Uma coisa leva a outra...

Pranchas que definem estilo

Edinho Leite discute como conceitos de shape podem mudar o estilo de toda uma geração.

0
Gerry Lopez transformou o raio da Lightning Bolt em sinônimo de fluidez e estilo. Maravilhoso surfe em Pipe, copiado até no Brasil, onde as ondas não eram as mesmas.

A criatividade e habilidade desenvolvidas nas ondas pedem mudanças nas pranchas e isso acaba redefinindo o estilo, muitas vezes, de toda uma geração. Sempre foi assim.

Quer um exemplo? Com a largura das pranchas modernas mais à frente, muita gente passou a pisar mais para o bico da prancha para acelerar e, claro, voar. Isso teve influência direta no estilo de quem começou a surfar quando o esporte passou a dominar o espaço aéreo. Definindo estilo como a maneira que cada um se posiciona sobre a prancha e usa seu corpo para controlar a mesma nas ondas.

Spider Murphy fez o que Shaun Tomson queria para o Havaí. Tentando copiar Dick Brewer, exagerou no rocker e, no fim das contas, revolucionou o surfe em Pipe, especialmente de backside.

Uma questão de “uma coisa leva a outra”. Surfistas começam a redefinir um tipo de manobra, de maneira de atacar as ondas e, pronto, as pranchas precisam ajudá-los a realizar esses movimentos. Na sequência, até quem não queria, acaba tendo que se adaptar à nova tendência nas ondas, a não ser que se mantenha com o tipo de shape que sempre usou.

Olhando para o micro universo à minha frente (Baixada Santista), pude ver que, nos anos 1970, nas Pitangueiras, a turma dali já podia viajar para fora, trazendo de lá (Califa e Havaí, principalmente) pranchas enormes, acima de 7’0, e informações que, nem sempre, eram condizentes com as ondas daqui. Ok, desenvolveram um estilo mais ereto, limpo e de linhas longas, com os pés juntos. Todo mundo tentava posicionar os braços como o Gerry Lopez.

O tetracampeão mundial (1979 a 1982) Mark Richards e suas twin fins redefiniram a linha de surfe da geração que se seguiu.

Já na praia do Tombo, logo ao lado, assim como nas adjacências, a turma vinda de Santos e os locais não tinham nem informação nem pranchas gringas. Resultado, foram adequando seus shapes às ondas disponíveis. Faziam um surfe onde importava mais a radicalidade advinda de sua criatividade, usando pranchas menores.

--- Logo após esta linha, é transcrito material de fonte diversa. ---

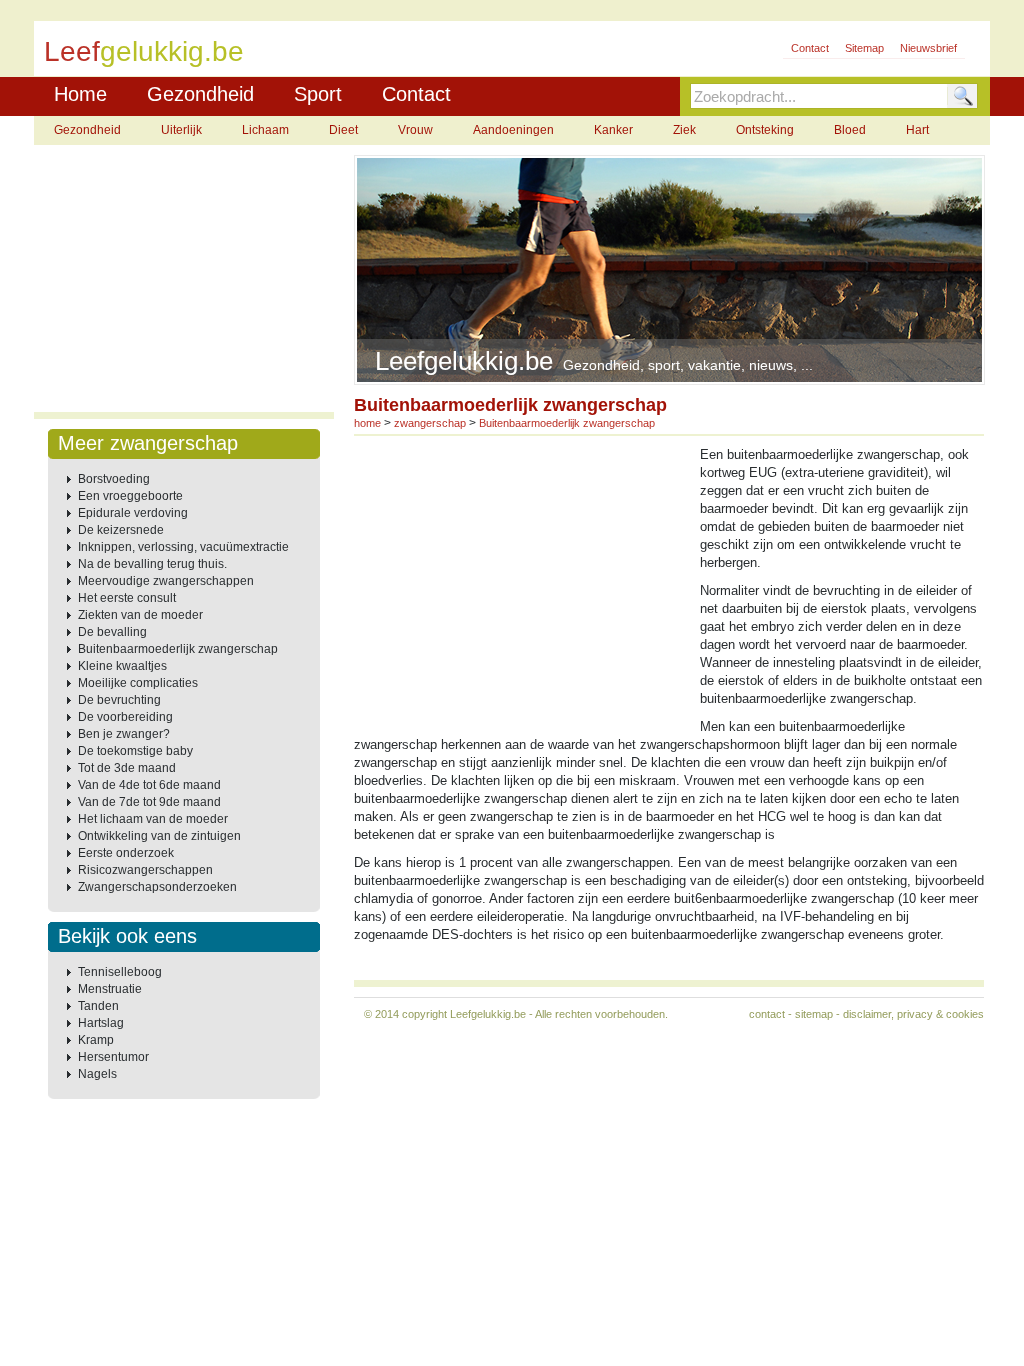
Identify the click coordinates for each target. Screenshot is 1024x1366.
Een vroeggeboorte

Picuruta Salazar e Paulo Rabello são exemplos da eficiência que isso gerou, ao serem os primeiros paulistas a se darem bem nos eventos antes dominados pelos cariocas.

O interessante é que, até hoje, consigo enxergar as diferenças entre os estilos da galera de uma praia e outra. Mesmo numa época de surfe tão padronizado ainda há reflexos de um passado não muito distante.

A Plastic Machine, de Bob McTavish, surfada por Nat Young em 67, marcou a revolução das shortboards. Linhas antes inimagináveis agora eram possíveis e a cintura passou a fazer parte da dança. “Pranchas horríveis com quilhas gigantes, mas fazíamos funcionar porque era tudo que tínhamos.” (McTavish).

Certa vez, viajando na companhia de um legend do surfe californiano, Gene Harris, ele me contou que houve uma época em que o bacana era mudar a direção da prancha, o mais rápido possível, mas sem espirrar água, sem fazer aquele baita leque que tanto nos agrada hoje. As coisas mudam, com elas as pranchas.

Isso tudo é apenas uma constatação. Não vai aqui o desejo de definir melhor, pior, certo ou errado. Deixo só a dica quanto à escolha do seu equipamento ou a variedade que você pretende implantar num quiver. Cada um faz o que quer, contanto que se divirta. Porém, tenha em mente que cada prancha se presta melhor a um tipo de surfe, um estilo de surfar e às ondas que favorecem isso tudo.